Por aqui tudo sempre girou em torno dela, enquanto ela estivesse bem, nós estaríamos também, mas o desmantelo era apenas uma questão de tempo e desde pequena eu tive que aprender a lidar com isso. Sempre tentei o meu melhor para não ser a causa do próximo problema que tiraria o nosso diminuto planeta de sua órbita e quando falhava na minha missão a culpa me atravessava dolorosamente, nunca achei que isso deveria ser responsabilidade de uma criança, mas também nunca quis delegar culpa a ela.
Enquanto crescia me imaginei diversas vezes chegando em casa e encontrando apenas um bilhete acompanhado de armários vazios e de um silêncio sepulcral, na maioria das situações esse pensamento me causava um medo paralisante, mas me lembro de ocasionalmente ponderar se isso não seria o melhor para todos nós e em seguida me desesperar pela crueldade de tal hipótese. Podia não ser perfeito, mas eu acreditava que era como deveria ser.
Não posso afirmar que a dinâmica do nosso meio mudou, porém a forma como me relaciono com ele se alterou o bastante para que eu consiga viver um pouco mais do que sobreviver. A angústia em relação ao abandono raramente tem me encontrado e consigo dizer que tenho estado cada vez mais livre.
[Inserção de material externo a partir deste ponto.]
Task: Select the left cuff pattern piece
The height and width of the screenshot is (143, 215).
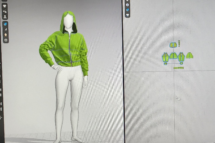Action: pos(165,64)
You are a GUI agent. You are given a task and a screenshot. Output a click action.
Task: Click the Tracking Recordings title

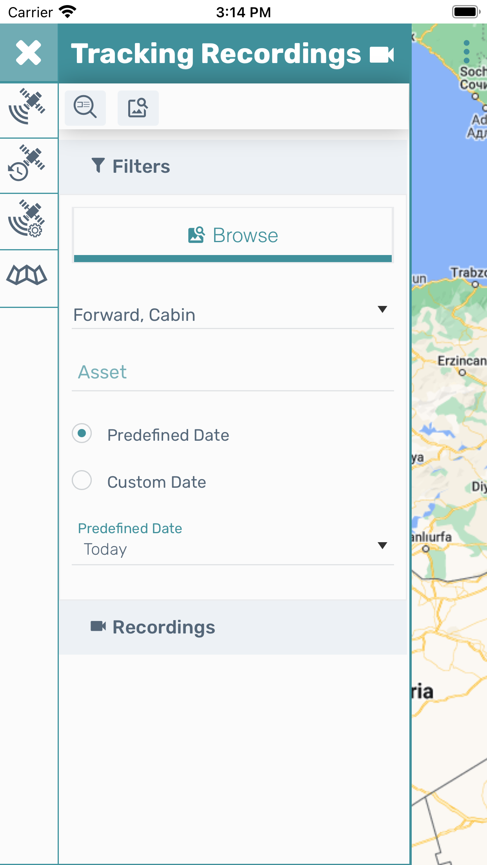[x=216, y=54]
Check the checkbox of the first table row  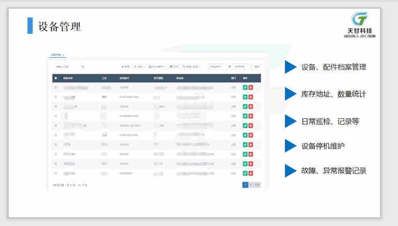(56, 87)
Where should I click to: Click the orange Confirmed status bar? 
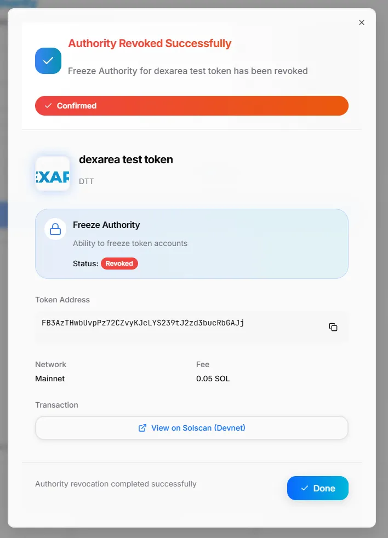pyautogui.click(x=192, y=106)
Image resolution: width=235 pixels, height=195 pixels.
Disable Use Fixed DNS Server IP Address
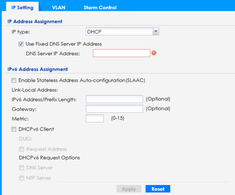click(x=21, y=44)
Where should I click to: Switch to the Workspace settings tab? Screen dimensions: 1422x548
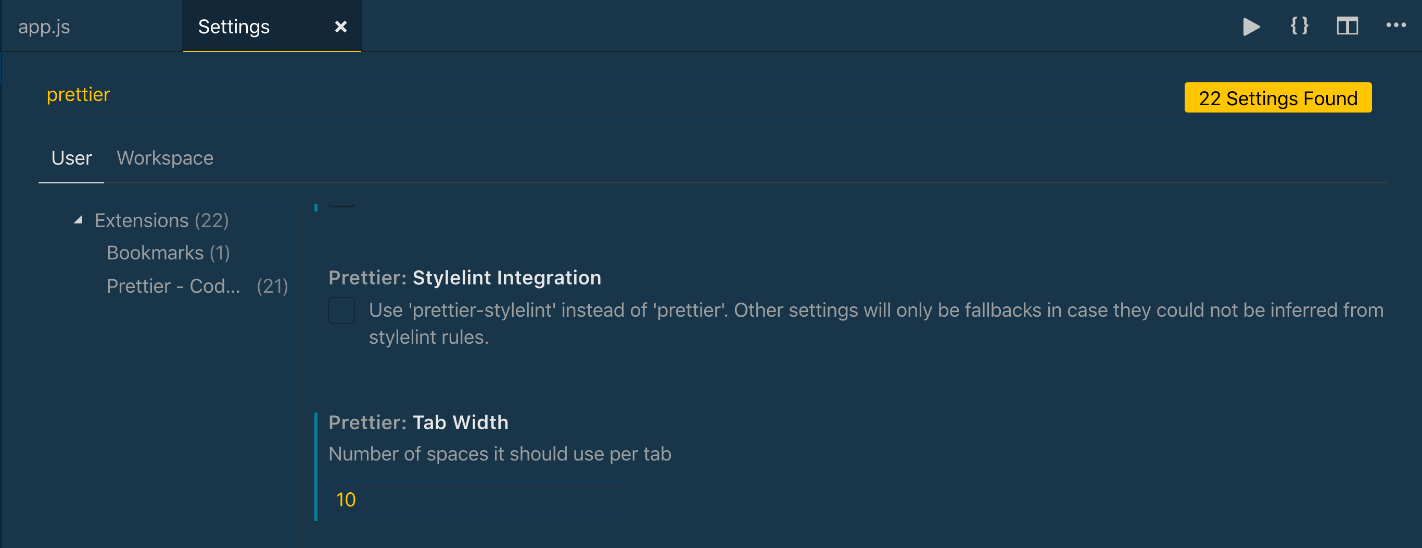165,158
No entanto, sei que não importa o quanto eu tente esquecer, a garotinha que pisava em ovos para manter tudo em ordem nunca vai me deixar completamente.
— Sabiá Romã

Senti um forte peso emocional na forma como a infância é retratada no seu texto. O final é marcante ao mostrar que, mesmo com o tempo, essa experiência ainda permanece na forma como o eu-lírico se vê. Gostei muito!
Maravilhoso. Muito explicativo e aprofundado ao mesmo tempo, mesmo que seja um texto relativamente curto.